T.J. Dettweiler (voice of Andy Lawrence) leads a group of 4th grade misfits. “Recess:” begins on the last day of school, including the usual school-life antics. Students make fun of teachers and give school Principal Prickely (Dabney Coleman) plenty of trouble. When the cafeteria ladies find some leftover food on the last day of school, they decide to let it continue cooking all summer and serve it in the fall. We all laughed at the bad lunch joke. And now that summer vacation is upon them, all of T.J.’s friends skip town for various summer camps.
Shortly after they leave, T.J. observes strange activity going on at the school. He tries to tell the local law enforcement, but they just laugh him off. In fact, one of the subtle reoccurring messages in the film is that police never take the word of children seriously. T.J. finally convincences the school principal to check it out. After Prickely disappears, T.J. rounds up all his friends.
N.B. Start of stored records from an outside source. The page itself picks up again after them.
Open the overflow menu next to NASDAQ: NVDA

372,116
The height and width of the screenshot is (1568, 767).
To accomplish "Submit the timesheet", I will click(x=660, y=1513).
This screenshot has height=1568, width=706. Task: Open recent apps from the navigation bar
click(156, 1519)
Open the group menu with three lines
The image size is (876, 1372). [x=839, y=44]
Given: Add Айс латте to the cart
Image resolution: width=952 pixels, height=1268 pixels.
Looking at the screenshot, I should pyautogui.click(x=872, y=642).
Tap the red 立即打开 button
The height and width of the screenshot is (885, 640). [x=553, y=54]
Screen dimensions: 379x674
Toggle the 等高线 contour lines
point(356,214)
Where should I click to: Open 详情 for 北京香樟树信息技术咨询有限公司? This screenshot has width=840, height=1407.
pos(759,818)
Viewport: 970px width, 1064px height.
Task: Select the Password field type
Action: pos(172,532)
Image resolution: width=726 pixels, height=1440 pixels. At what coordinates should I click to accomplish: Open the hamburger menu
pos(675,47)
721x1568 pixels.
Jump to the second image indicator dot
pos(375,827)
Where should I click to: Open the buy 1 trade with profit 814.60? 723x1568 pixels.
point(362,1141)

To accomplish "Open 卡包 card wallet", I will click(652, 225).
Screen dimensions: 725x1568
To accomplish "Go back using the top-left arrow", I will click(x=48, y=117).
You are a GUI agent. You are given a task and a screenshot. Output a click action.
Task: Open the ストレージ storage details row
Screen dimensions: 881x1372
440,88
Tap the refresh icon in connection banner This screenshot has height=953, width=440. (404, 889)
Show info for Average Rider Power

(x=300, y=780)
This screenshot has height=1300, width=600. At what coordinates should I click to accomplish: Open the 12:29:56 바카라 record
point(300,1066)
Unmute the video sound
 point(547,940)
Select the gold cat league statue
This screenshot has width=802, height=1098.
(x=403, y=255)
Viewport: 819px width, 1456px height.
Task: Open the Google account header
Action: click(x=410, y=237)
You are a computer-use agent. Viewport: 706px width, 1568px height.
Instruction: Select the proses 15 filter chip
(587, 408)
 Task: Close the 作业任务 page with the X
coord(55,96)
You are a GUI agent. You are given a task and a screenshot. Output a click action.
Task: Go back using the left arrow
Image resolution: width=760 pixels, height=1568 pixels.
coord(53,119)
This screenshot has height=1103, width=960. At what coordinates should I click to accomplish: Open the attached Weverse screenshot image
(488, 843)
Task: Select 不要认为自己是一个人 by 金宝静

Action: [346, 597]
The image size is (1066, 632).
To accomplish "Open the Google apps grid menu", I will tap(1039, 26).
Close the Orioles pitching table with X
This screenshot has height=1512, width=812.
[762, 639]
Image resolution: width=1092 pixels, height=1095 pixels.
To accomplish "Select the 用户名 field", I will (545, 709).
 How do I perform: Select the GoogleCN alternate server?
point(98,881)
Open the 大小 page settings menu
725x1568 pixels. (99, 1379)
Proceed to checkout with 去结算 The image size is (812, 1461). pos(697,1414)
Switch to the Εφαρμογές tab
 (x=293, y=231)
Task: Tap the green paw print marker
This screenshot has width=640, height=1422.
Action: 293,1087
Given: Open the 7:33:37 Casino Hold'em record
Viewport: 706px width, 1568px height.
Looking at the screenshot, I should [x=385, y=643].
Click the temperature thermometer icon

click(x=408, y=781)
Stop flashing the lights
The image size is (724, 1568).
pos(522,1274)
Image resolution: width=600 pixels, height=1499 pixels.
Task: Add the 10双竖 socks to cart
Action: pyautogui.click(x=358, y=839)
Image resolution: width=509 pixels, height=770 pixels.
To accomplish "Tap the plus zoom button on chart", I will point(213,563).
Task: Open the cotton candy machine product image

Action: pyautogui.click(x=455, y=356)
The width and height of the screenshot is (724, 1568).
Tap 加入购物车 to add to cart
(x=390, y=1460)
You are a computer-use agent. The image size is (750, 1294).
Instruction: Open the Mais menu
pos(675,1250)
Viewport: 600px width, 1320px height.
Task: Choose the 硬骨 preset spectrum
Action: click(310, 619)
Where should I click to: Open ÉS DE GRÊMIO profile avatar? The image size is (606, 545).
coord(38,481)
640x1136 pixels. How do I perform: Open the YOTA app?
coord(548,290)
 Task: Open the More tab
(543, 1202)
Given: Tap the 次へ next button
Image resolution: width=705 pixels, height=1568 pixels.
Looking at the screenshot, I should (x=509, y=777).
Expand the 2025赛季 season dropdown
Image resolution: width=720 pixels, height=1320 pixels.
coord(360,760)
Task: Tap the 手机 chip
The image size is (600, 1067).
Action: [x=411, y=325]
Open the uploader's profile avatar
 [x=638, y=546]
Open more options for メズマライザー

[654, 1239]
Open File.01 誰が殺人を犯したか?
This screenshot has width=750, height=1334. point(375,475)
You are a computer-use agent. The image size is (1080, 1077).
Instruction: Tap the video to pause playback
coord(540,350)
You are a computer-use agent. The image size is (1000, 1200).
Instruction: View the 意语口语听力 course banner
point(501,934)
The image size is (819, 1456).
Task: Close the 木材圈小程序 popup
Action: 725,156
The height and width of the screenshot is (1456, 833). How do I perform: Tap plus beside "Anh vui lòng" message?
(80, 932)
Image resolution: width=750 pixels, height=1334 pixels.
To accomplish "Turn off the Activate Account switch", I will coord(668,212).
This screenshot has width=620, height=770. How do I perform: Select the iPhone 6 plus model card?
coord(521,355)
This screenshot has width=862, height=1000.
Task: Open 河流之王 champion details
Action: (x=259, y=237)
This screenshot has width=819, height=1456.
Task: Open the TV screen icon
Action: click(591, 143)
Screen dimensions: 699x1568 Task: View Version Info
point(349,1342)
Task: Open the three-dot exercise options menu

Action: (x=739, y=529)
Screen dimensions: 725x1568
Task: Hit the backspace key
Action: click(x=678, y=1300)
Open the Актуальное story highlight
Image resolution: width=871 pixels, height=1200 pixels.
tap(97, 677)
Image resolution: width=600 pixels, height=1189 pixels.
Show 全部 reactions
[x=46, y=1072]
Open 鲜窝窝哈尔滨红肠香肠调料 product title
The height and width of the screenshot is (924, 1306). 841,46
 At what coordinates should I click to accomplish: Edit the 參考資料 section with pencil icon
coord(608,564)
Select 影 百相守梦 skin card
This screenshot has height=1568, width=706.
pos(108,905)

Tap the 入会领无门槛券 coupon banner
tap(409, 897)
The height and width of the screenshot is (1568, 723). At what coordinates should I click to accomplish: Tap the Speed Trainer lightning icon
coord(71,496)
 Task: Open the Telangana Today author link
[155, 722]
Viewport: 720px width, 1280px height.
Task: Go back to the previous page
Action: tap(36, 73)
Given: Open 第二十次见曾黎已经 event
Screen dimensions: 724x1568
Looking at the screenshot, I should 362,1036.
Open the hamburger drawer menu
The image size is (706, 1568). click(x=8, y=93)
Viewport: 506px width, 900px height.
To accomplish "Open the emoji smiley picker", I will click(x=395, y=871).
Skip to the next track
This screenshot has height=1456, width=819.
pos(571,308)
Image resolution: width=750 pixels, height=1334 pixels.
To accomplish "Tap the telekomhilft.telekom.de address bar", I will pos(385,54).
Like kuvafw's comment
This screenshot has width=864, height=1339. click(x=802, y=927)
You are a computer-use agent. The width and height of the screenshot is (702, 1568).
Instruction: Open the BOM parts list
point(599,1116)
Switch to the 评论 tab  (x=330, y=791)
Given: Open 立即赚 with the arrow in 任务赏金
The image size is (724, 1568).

The storie’s villain is Phil Benedict (James Woods), an ex-principal that tried to end recess years ago and worked hard at creating year-round school. He is a former secretary of education (in an obvious attempt at slamming former U.S. Cabinet secretary William Bennett.)
“Recess: School’s Out” is filled with satire and slang. It also has a lot of violence for a “G” rated film.
The mix of traditional cel animation and computer animation is weak. The screen writing is just alright. Parents play only small roles and seem to lack interest in their children. The voices of the stars and music will have the usual connection with the adults. My favorite part was Robert Goulet singing “My Green Tambourine” while they roll the credits. Unfortunately, this was the most imaginative part of the film. “Recess:” isn’t the worst film you could take your child to, but it is not the best. My suggestion is either wait for the film to hit the local second-run theater, or the video store, or just skip it.